Algunos interpretaron su elección como una especie de complot imperialista, coordinado por los polacos estadounidenses, tramado contra Moscú y su imperio. Los gobiernos comunistas europeos, que por lo demás desde hacía décadas controlaban la vida de las iglesias nacionales, ni siquiera habían previsto la posibilidad de elección de un Papa proveniente de los países del Este. En realidad, con esa elección se logró con gran rapidez, atravesar la impenetrable "cortina de hierro", permitiendo a muchos católicos de esos países descubrir los vínculos que los unían con Roma y tomar conciencia de que eran parte de un mundo y una historia más grandes. Eso activó esperanzas adormecidas, que tuvieron consecuencias inmediatas no solo en el ámbito espiritual, sino también político y social.

Primeros Desafíos y la Visión del Pontífice

Los temores de Moscú se confirmaron desde el principio del pontificado de Juan Pablo II. Durante la gran misa que se celebró en la plaza de San Pedro el 22 de octubre de 1978, el papa llamó a la valentía y la apertura y defendió la libertad religiosa como un derecho humano imprescindible. En la célebre homilía de iniciación de su ministerio, el Papa dijo con voz clara y resuelta: "¡Abrid, más bien abrid de par en par las puertas a Cristo!". De este modo, se presentaba a los fieles como el nuevo heraldo del Evangelio, invitando a todos a no tener miedo y a combatir por la tutela de "los derechos de Dios y del hombre" dondequiera fuesen desconocidos o negados.

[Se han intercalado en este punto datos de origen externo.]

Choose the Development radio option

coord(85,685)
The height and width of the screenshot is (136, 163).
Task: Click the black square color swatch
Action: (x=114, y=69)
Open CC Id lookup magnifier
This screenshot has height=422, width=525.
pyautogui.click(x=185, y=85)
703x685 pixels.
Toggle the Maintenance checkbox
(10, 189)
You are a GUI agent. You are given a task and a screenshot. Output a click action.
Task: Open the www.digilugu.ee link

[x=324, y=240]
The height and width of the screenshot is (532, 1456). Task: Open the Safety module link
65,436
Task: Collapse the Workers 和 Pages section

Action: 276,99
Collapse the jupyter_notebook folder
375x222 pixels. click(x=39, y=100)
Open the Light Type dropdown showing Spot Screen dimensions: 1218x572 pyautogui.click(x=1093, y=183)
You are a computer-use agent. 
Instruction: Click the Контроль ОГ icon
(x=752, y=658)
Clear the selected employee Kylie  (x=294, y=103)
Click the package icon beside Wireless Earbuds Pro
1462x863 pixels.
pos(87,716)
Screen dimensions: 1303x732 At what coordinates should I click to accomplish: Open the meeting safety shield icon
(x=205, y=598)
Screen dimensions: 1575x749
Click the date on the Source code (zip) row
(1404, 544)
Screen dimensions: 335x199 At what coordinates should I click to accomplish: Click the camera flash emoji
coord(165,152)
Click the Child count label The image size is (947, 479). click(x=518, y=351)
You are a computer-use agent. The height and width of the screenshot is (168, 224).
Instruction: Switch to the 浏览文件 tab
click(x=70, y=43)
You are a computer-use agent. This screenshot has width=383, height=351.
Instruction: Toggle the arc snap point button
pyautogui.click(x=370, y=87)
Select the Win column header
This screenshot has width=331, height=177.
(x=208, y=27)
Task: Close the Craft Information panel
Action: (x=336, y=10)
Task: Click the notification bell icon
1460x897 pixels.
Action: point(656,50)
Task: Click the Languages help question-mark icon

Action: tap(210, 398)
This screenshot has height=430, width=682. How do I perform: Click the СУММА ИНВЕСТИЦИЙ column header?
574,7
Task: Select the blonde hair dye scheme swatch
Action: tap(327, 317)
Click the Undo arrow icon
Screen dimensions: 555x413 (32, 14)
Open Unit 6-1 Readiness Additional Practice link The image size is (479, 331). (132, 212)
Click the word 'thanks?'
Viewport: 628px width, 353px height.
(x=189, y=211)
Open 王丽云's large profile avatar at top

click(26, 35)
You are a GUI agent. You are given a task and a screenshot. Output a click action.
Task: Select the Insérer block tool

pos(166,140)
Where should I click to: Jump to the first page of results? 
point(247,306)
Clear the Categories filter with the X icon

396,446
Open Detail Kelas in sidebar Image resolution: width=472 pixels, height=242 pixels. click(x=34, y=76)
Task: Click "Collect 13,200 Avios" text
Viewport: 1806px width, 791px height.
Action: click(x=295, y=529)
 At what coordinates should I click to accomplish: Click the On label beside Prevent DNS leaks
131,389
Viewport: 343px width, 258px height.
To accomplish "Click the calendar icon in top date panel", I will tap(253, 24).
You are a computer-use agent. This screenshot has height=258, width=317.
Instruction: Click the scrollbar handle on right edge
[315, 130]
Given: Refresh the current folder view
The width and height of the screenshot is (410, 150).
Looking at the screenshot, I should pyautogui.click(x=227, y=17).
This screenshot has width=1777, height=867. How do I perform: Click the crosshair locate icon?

Así pues, Juan Pablo II dejó claro que su resistencia al comunismo se expresaría a través de la religión, la moral y la cultura. Un mes después de su elección, el papa visitó la ciudad italiana de Asís donde volvió a desafiar el comunismo al mostrar su compromiso con las Iglesias católicas perseguidas de Europa Central y del Este, que "ahora hablan con mi voz". Juan Pablo II estaba convencido de que el orden político-social de Europa oriental, incluyendo Polonia, era más aparente que real, y en todo caso "no eterno", como sostenían diversos ambientes de la diplomacia internacional. Para él ya no existía una "Iglesia del silencio", como dijo en diversas ocasiones, porque en Roma había un Papa hablando por ella, denunciando las "deformaciones" del sistema comunista, especialmente la negación de toda libertad verdadera, tanto en el ámbito religioso como político y social.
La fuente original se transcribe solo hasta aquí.